> _Task goal_: Exactly reproduce the data from its first line through the line with "You are a GUI", leaving out every line after it.

——

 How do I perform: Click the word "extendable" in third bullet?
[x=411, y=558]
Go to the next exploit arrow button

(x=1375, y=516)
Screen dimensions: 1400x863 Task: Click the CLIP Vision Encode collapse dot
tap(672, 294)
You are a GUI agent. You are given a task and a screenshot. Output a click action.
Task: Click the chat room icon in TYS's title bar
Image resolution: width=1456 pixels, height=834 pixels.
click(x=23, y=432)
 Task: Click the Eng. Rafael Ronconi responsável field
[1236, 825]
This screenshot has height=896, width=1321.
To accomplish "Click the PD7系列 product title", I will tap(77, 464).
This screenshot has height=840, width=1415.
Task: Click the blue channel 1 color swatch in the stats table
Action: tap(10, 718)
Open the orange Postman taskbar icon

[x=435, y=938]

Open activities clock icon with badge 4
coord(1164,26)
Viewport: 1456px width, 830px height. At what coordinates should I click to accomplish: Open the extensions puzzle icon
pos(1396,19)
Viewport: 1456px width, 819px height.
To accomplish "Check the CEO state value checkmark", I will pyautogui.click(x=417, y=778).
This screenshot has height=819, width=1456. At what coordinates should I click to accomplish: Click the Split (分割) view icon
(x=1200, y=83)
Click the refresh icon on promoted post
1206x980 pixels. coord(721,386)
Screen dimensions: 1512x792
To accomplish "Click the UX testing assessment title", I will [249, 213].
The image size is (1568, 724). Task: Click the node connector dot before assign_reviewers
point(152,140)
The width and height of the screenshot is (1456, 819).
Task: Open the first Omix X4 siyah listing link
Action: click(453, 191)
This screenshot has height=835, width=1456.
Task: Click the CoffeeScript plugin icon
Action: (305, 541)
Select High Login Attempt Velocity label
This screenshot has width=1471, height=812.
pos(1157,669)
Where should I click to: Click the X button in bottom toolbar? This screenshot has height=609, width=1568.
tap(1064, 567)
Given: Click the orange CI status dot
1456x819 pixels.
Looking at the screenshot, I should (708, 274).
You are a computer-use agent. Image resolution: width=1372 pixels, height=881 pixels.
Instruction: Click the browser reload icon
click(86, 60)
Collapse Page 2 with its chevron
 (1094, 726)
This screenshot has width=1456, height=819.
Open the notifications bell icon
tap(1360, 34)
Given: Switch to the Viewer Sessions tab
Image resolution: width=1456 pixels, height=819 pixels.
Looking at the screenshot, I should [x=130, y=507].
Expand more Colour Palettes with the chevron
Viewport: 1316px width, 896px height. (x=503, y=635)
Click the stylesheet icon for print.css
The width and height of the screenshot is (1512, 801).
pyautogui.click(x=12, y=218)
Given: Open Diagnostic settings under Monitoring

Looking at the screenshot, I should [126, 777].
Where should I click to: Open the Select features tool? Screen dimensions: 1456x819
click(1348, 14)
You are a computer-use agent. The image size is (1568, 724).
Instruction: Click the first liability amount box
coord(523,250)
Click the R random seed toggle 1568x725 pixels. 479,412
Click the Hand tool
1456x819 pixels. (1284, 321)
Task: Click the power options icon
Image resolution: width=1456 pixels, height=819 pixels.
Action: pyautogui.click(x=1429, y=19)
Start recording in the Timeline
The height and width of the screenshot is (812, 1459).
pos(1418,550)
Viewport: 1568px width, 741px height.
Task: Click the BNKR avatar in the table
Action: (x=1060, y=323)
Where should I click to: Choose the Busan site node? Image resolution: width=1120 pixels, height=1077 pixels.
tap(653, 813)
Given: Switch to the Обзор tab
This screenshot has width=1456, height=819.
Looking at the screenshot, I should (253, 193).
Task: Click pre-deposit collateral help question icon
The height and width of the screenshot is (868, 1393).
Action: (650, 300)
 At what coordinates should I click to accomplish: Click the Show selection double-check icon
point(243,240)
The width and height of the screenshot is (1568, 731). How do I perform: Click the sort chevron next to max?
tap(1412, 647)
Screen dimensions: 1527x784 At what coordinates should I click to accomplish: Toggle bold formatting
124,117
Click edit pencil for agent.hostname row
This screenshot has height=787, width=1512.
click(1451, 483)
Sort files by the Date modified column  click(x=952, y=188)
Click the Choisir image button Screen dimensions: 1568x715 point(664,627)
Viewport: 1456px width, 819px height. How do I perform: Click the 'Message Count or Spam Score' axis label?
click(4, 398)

——

> _Task output_:
 How do I perform: Click the word "extendable" in third bullet?
[x=411, y=558]
Go to the next exploit arrow button

(x=1375, y=516)
Screen dimensions: 1400x863 Task: Click the CLIP Vision Encode collapse dot
tap(672, 294)
You are a GUI agent. You are given a task and a screenshot. Output a click action.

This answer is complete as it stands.